◆ SELECTED TEXT ◆
--- START ---
I feel like half the relationship has been one long attempt at keeping us together. I'm tired and can't keep feeling like I'm the bad guy all the time.

What do you feel you have been doing, that you no longer have the energy for?

Anniegetyourgun · 15/10/2013 10:47

Heh, another cross-post, I specialise in those.

getmeoutofthismadhouse · 15/10/2013 10:49

Maybe you just need a break to work out your feelings. Sometimes you become so weighed down by daily life and all the negatives that its hard to see the positives. I thought I had fell out of love with my kids Dad. We split and now a year down the line I know I love him more than I thought but its too late for us. Maybe things have just got stale , if you dont want an actual break away from each other perhaps a holiday together to find yourselves again?

Anniegetyourgun · 15/10/2013 10:49

Loosing, her DS is 2.3, she says in the OP.

Dahlen · 15/10/2013 10:50

I'm not convinced your perspective on life will change if you leave your DP. If you are bored, frustrated and completely lacking in motivation and fulfilment, becoming a single mother could actually make the whole thing worse because you'll have more demands on you, but less spare time and less money to actually follow your dreams.

The state of your relationship and the state of your life are definitely linked though. Your DP's success would not bother you if you were happy with your life, in fact you'd be revelling in it. Instead, you clearly resent it. I suspect that's because you feel it's been built of the back of your self-sacrifice. You had the child and facilitated his career advancement seemingly for no reward - the outside world doesn't really acknowledge and praise child-rearing, let alone pay a lucrative wage for it. Meanwhile he's achieved career accolades and a rising salary.

You certainly aren't the first mother to feel like this. Society encourages these roles to a large extent, and their normalisation encourages us to think it's something wrong with the relationship rather than the structural inequalities in society.

Does that mean you should stay with him and change your life? I don't know. What I would say though is that if you can explain yourself to him and he doesn't make your happiness and fulfilment family priority number one, then it's clear he doesn't consider your needs as important as his, and you'd have justification for your decision to leave.

Loosingthebigkickers · 15/10/2013 10:56

Appologies Annie. Its been a long night.

OP. its an emotive situation so your feeling sensitive. If you need to talk don't leave Flowers

..our dc are the same age. I knew that's why I was identifying with you.

Very occasionally I'll have a fleeting 'is it him?' moment..I know its not though. I love him deeply. . Its my own self esteem (lack of it) spilling into other areas.

However the foundation of my relationship is different to yours. We've been together a long time. .we were a couple for a long time. Just as yours was starting you were both thrust into parenthood and responsibility. Its a huge adjustment. Perhaps you need to focus on strengthening what you have.
--- END ---
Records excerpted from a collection
--- START ---
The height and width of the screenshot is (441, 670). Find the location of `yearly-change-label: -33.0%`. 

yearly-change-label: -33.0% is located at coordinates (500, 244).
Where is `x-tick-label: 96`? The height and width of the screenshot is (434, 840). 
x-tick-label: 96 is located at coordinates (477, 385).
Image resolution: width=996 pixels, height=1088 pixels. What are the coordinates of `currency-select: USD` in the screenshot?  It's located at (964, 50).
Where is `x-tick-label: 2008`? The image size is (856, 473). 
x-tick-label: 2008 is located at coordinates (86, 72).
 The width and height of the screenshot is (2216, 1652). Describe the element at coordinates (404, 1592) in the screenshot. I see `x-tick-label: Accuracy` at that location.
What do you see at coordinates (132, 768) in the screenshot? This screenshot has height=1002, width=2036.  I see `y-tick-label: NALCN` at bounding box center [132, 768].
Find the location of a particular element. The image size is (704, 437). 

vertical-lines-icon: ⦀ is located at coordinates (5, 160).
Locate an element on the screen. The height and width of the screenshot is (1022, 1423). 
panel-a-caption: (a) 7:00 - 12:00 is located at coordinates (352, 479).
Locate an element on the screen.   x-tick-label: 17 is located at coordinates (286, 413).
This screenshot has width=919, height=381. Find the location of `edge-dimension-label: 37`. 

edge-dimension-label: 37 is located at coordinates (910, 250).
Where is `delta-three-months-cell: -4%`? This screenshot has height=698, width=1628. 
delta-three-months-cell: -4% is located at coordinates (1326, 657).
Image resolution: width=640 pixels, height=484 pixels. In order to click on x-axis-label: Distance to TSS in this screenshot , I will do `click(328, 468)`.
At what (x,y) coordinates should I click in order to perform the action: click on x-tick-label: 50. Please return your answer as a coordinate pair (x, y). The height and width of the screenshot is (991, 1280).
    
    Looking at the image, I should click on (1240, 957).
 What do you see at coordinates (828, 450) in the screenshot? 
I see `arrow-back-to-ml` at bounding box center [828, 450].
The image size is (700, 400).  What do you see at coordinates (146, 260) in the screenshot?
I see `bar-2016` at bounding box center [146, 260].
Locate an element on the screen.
--- END ---
◆ QUESTIONS ◆
1. Please reproduce the passage of the forum thread that begins at the words "You certainly aren't" and ends after "inequalities in society.".
2. List each distinct username shown in the forum thread's post header lines, the ones that pair a name with a date and time.

◆ ANSWERS TO THE EXERCISE ◆
1.
You certainly aren't the first mother to feel like this. Society encourages these roles to a large extent, and their normalisation encourages us to think it's something wrong with the relationship rather than the structural inequalities in society.

2.
Anniegetyourgun
getmeoutofthismadhouse
Dahlen
Loosingthebigkickers